A total of 25 new settlement sites have been established in the West Bank since the prime ministerial election in February. This does not include the Gaza Strip.

In November last year the government announced it planned to spend 1.2 Billion NIS (300 million US dollars) in 2001 on the settlers. At the same time, it was reported that in Atarot industrial settlement near Qalandia 60 factories (of a total 200) closed down (Al Quds 24-3-2001). Hence the growth in the settlements is by no means spontaneous or self-perpetuating but rather funded, supported and maintained by the Israeli government despite it being an economic burden.

The Israeli authorities have already approved over 40 outposts that were erected since 1996. These outposts are scattered all over the West Bank and serve as nuclei for new settlements.

Most recently, the Israeli Jerusalem Municipality’s approval of the new Jewish settlement of E-1 located adjacent to Ma’ale Adumim colony, the initiation of a settlement in the Ras al-Amoud neighborhood of east Jerusalem and the continued construction of Har Homa colony on Jabal Abu Ghneim have all created more explosive realities on the ground.

Israel has created different construction regulations for Palestinians and Jewish settlers. These regulations are strikingly biased towards the interests of the latter.

The issue of settlement activity in the east Jerusalem area is particularly significant and controversial. The installation of settlements around Jerusalem has left the mostly Arab-populated eastern part of the city almost completely isolated from the West Bank. The implications of this are gradually undermining the long envisaged concept of Jerusalem being the capital of a future Palestinian state.

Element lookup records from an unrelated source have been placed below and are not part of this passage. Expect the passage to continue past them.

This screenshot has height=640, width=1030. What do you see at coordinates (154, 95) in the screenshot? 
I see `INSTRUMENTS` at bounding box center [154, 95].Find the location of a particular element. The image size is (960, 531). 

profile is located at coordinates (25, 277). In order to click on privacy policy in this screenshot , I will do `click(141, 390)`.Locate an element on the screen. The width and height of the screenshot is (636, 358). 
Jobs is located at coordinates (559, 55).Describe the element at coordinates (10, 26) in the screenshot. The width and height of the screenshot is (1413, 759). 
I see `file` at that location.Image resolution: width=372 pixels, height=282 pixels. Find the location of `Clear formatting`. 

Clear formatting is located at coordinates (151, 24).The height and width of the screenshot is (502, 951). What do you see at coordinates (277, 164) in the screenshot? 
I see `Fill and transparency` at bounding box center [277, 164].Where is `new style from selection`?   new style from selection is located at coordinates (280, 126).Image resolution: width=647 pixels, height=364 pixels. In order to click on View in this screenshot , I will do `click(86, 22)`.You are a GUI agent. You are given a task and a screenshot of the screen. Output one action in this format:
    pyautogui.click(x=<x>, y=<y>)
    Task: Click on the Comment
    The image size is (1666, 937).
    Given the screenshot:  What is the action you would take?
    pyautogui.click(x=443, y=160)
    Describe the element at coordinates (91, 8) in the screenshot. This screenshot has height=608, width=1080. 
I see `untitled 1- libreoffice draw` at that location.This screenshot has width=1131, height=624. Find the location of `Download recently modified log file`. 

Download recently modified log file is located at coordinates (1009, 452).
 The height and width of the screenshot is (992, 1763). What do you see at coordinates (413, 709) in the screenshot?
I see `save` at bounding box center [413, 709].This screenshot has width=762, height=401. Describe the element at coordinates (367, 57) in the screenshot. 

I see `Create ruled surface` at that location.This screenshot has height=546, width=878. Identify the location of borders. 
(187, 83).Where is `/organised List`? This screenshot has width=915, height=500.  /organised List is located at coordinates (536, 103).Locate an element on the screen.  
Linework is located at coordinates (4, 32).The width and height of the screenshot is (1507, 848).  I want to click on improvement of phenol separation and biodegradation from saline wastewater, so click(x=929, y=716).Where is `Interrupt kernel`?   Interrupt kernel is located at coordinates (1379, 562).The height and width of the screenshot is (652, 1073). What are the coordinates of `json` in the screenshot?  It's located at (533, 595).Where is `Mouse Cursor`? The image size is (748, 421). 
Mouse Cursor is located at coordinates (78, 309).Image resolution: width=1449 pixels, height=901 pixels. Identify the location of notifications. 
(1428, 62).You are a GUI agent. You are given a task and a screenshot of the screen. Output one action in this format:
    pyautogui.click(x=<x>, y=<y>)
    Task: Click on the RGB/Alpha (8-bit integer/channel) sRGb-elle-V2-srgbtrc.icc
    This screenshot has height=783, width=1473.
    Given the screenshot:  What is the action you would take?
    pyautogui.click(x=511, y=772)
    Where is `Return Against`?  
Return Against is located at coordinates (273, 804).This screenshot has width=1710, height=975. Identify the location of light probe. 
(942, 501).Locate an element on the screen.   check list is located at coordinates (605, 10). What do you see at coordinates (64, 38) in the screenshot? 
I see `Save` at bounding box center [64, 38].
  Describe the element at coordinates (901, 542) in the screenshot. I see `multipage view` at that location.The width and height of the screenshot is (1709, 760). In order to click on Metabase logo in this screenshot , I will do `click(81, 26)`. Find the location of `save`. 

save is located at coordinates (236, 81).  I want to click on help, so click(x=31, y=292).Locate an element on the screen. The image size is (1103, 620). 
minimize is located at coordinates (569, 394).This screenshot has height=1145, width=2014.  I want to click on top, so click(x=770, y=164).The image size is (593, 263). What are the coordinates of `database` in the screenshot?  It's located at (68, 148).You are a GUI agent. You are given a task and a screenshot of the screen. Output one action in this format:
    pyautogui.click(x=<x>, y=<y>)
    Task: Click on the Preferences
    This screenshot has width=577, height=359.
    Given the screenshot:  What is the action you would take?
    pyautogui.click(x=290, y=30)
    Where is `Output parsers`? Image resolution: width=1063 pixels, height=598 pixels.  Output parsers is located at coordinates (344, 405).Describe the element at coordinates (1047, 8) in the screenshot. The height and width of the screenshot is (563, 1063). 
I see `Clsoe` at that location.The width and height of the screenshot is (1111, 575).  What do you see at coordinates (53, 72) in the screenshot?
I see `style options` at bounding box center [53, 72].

Figures released recently by the Israeli Housing and Construction Ministry show the public construction of 1,943 housing units in the occupied territories in the year 2000, while Labour Prime Minister Barak was in power. This is the highest number since the now Prime Minister Ariel Sharon (Likud) served as housing and construction minister in 1992 (Haaretz March 5th 2001).

Currently, the total number of settlers in the West Bank and the Gaza Strip number around 400,000 of which nearly 200,000 are in east Jerusalem alone.

The total number of east Jerusalem residents is close to 550,000. The number of Palestinian Jerusalem residents in 2001 is 367,003 with a growth rate of 3.2%.

The average growth rate for Jews in Israel is 2.0% per year (the rate including non-Jews is 2.5% per year). However, the population of the Jewish settlements grows at around 8.5% per year, which amounts to over four times the Israeli growth rate.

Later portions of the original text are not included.